It was about two weeks ago that I stumbled on a video on YouTube that talked about something called "the small web."
The video wasn't too long. You're average 20ish minutes (which in the age of 3 hour video essays is a little refreshing), it was made by a user "You've Got Kat" and was an entertaining little video about her love of "the Indy Web," also referred to as the small web, or the static web. To put it plainly these were the webpages of my youth!
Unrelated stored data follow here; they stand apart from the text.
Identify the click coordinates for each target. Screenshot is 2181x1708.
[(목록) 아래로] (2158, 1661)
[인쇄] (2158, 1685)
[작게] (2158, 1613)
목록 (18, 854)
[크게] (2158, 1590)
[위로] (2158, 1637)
I feel like if anyone is reading this blog, on this site, hosted by Neocities, then I am preaching to the choir. You likely have a little web page of your own somewhere on here and stumbled on mine through the sites network. Either way, for those not initiated these various titles are for what is basically the web as it was in the 90s. They are read only, and very accessible to your average joe who wants to plop in front of their computer for a few hours and lay down a little code. Everything on this page, as an example, was hand coded. I am making it a point that if I cannot code it I wont have it (well, within reason), which is why I do not have a "blogging platform" on this page. I am going to archive everything by hand. As I get better maybe, hopefully, I can make things a little more dynamic but until then we're gonna rock this like it's 1999.
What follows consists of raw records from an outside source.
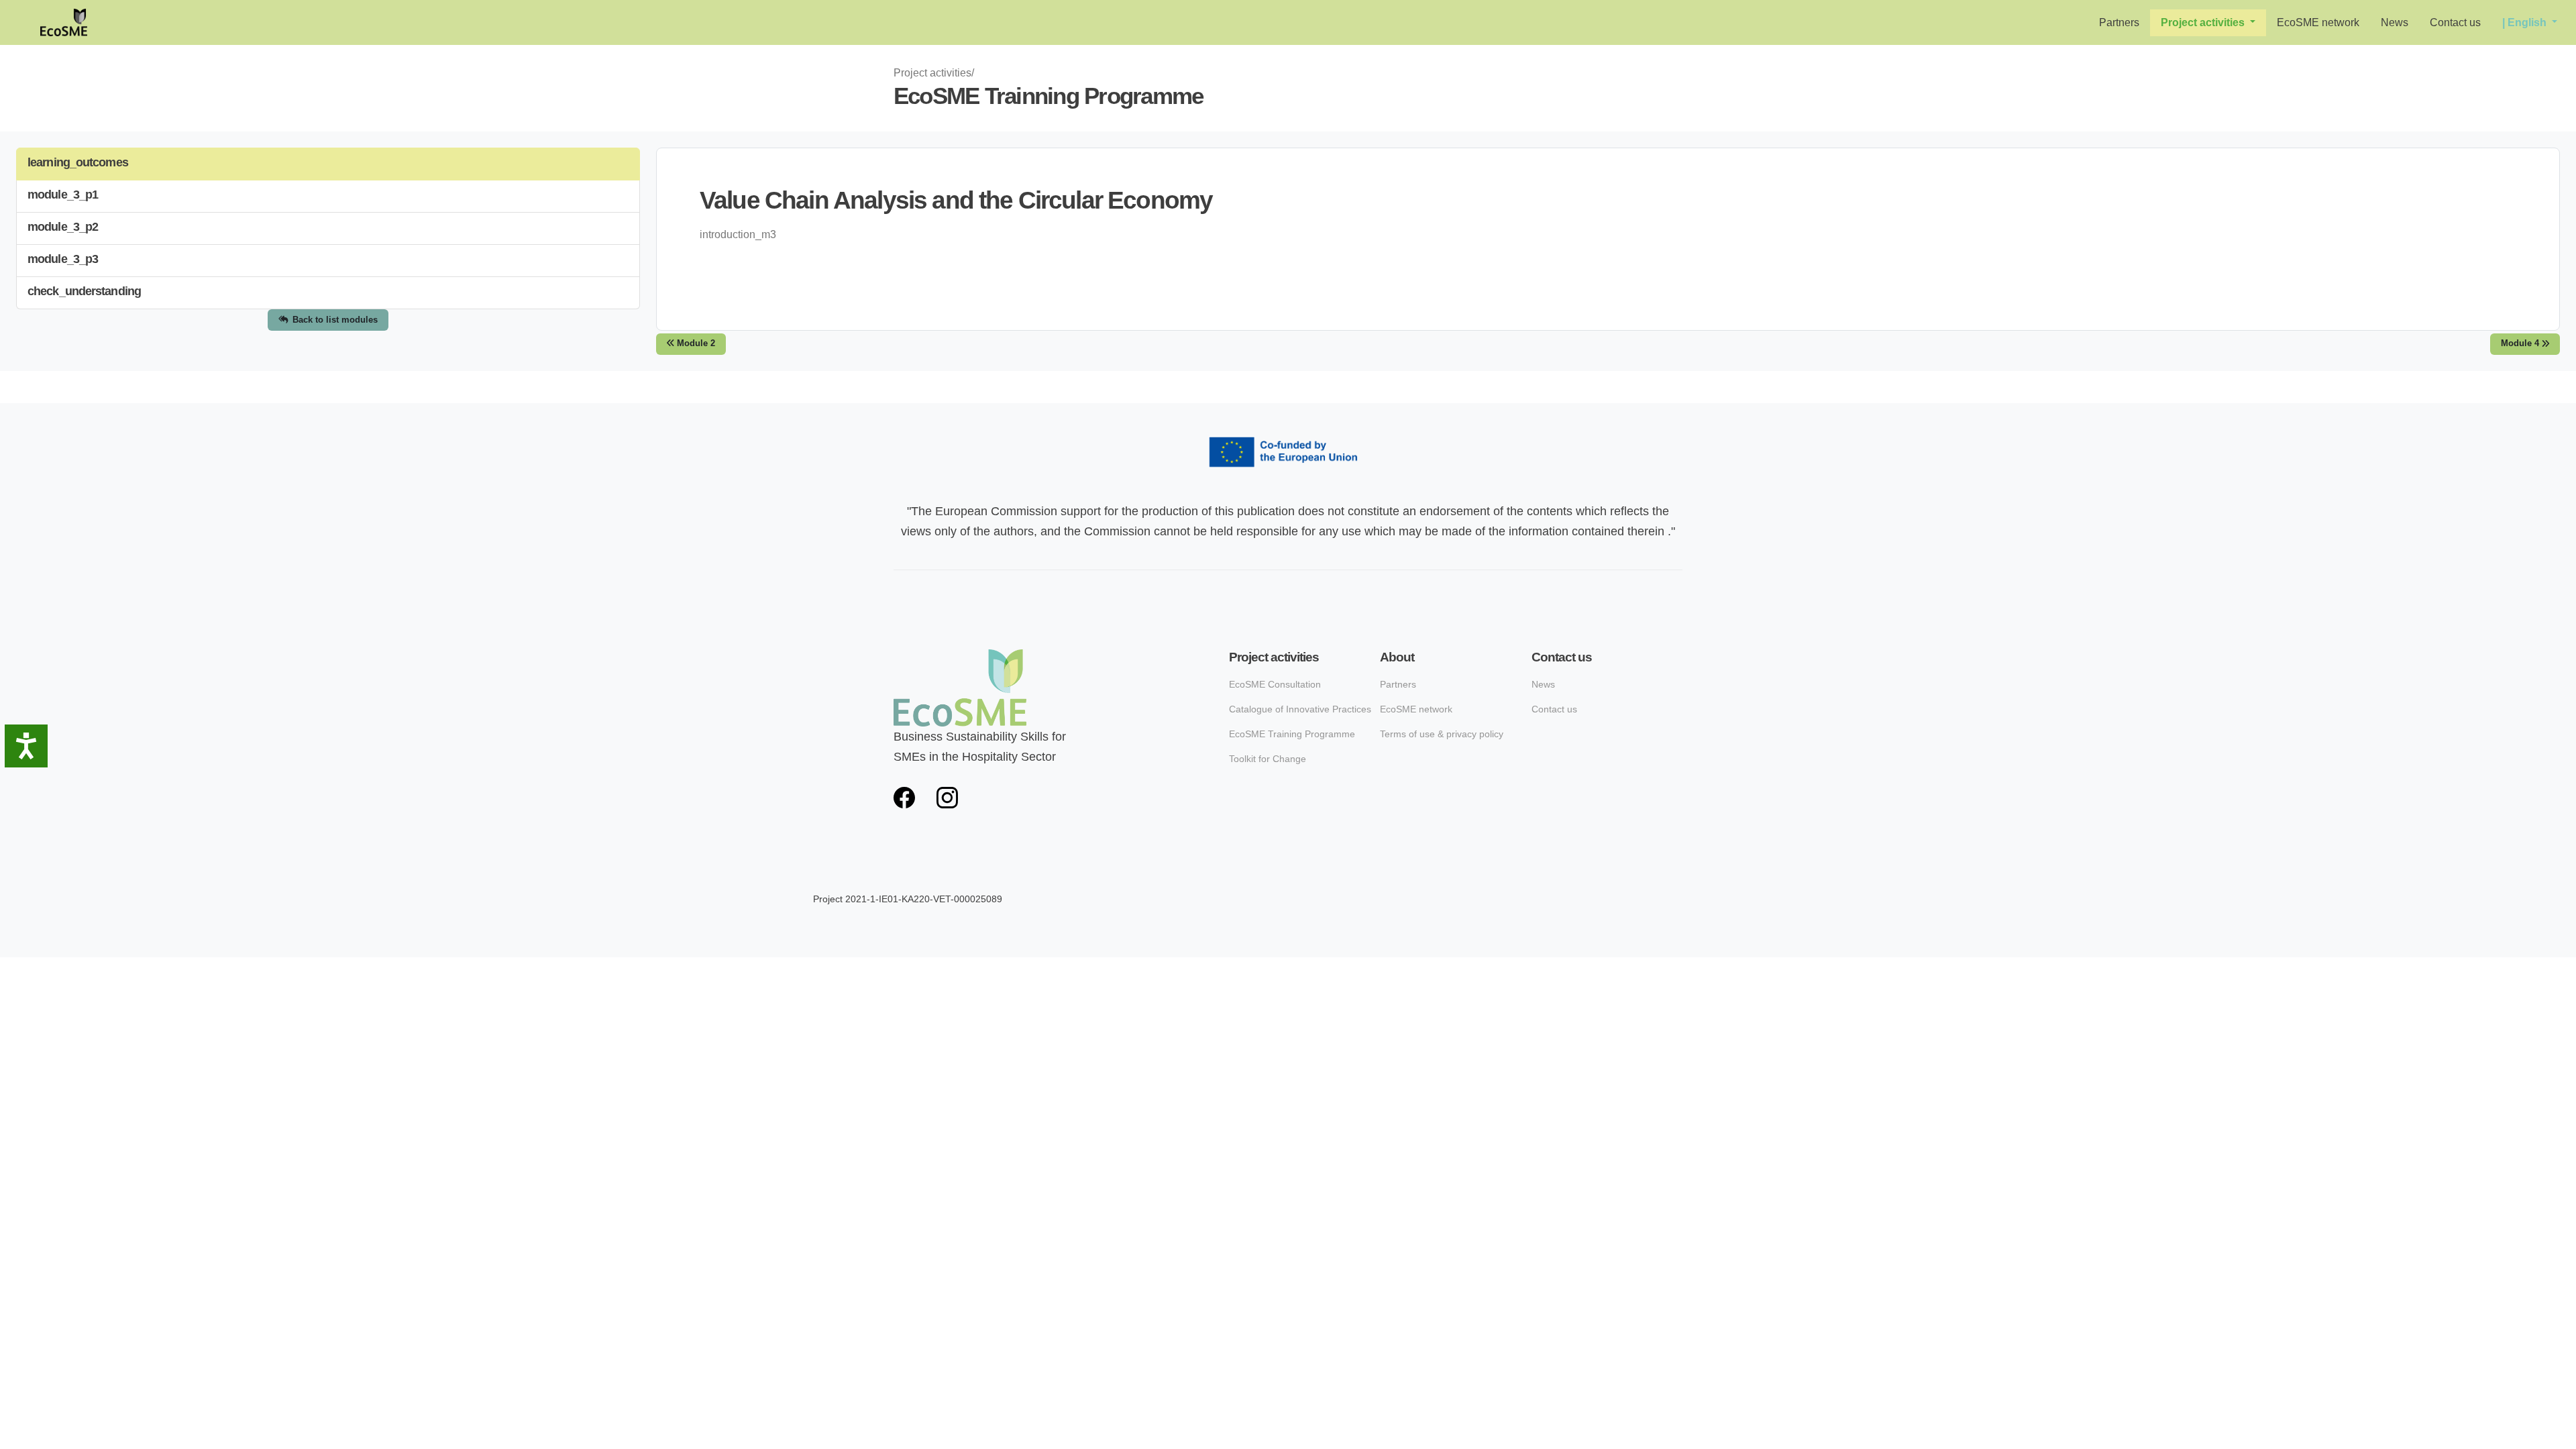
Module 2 (694, 343)
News (2394, 22)
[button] (2208, 22)
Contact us (2455, 22)
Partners (2119, 22)
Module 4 (2521, 343)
After spending a couple of days rediscovering my love for making web pages, I have come to the conclusion that this could be the therapy people need. There was something humbling about taking my gloves off and touching the soil the internet is planted in. When you go onto (your deity of choice save you) Facebook or even worse Twitter, you're met with a highly curated and sanitized version of the internet. Algorithms turn your own habits against you and echo chambers ensure that after your experience is built you keep coming back. On the static web you just shuffle through page after page. Sometimes you come upon cool things you never imagined, other times you see shit you don't agree with at all and that's the fun. If you see something weird you just hit next or close the window. The algorithm isn't going to haunt you.
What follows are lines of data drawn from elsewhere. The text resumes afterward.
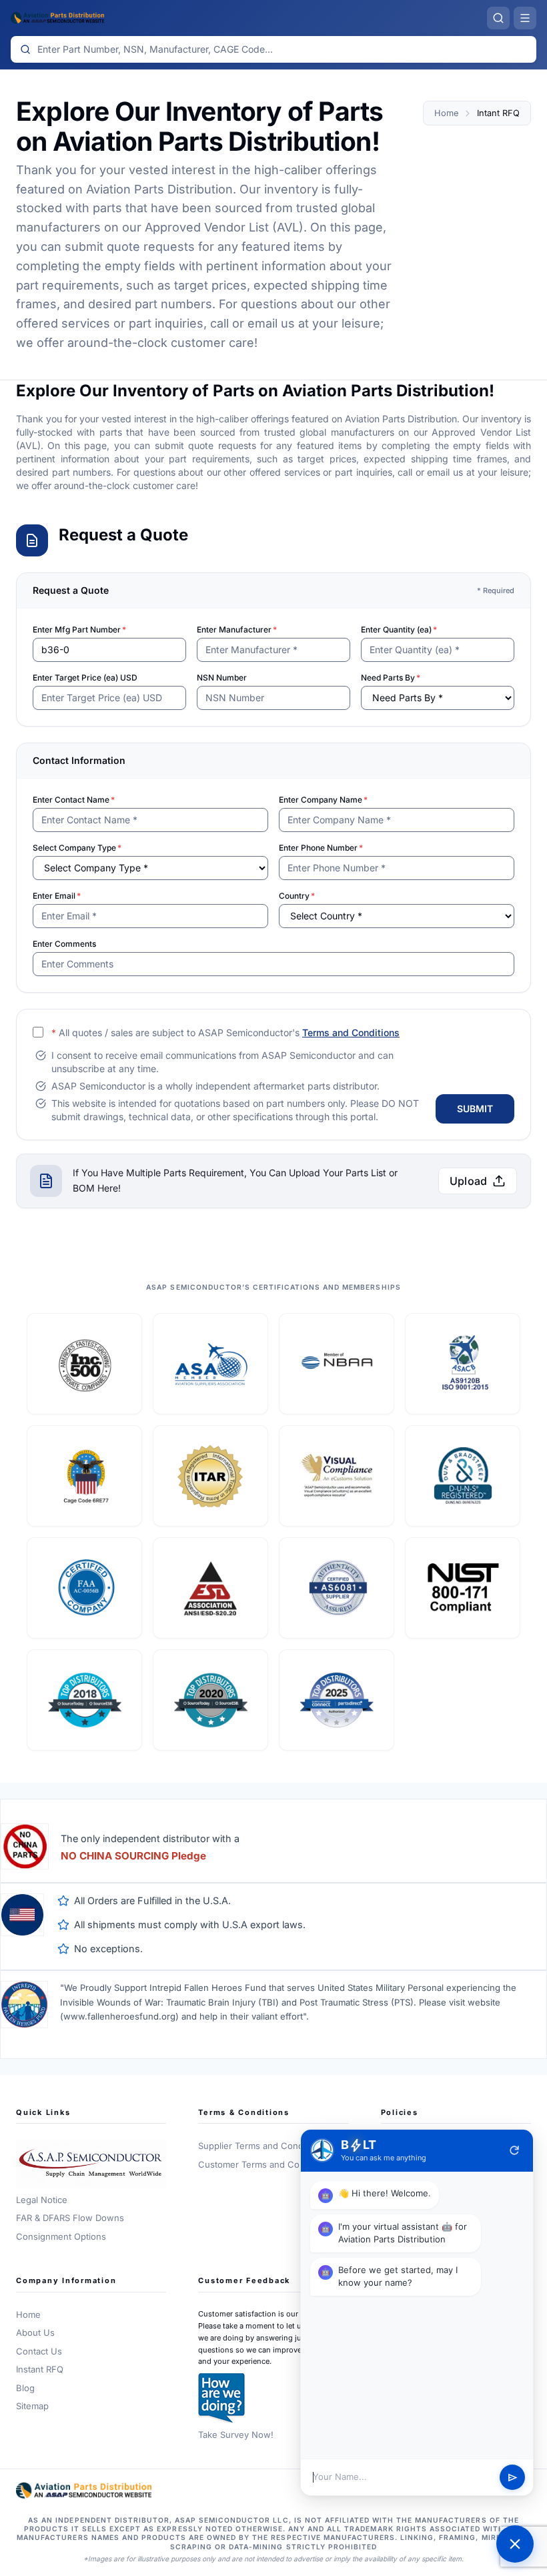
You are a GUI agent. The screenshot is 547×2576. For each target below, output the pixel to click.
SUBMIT (475, 1108)
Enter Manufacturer (237, 629)
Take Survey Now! (236, 2434)
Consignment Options (61, 2236)
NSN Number (222, 678)
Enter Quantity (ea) (399, 629)
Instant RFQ (39, 2369)
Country (297, 896)
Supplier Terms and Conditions (262, 2145)
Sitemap (32, 2406)
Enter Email (57, 896)
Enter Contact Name (74, 800)
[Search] (498, 18)
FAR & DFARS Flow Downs (70, 2217)
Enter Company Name (323, 800)
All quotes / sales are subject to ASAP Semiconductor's (225, 1032)
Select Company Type (77, 848)
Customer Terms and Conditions (265, 2164)
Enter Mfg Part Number (79, 629)
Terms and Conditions (351, 1032)
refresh (514, 2150)
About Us (35, 2332)
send (512, 2478)
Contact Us (39, 2351)
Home (446, 113)
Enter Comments (64, 944)
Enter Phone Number (321, 848)
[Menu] (525, 18)
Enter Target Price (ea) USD (85, 678)
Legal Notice (41, 2199)
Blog (25, 2388)
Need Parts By (390, 678)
My main reason for coming here was for nostalgia and to build and art gallery. All in good time I suppose. I managed to bang out the code for what if here in a couple of hours on a weekend. I assume making a nice little interactive gallery is going to take a little more work (and a lot more JavaScript). I do not currently have a way to leave comments or anything so the end of this post is the end of our time together. I hope you like the work I've put into this little corner of the internet.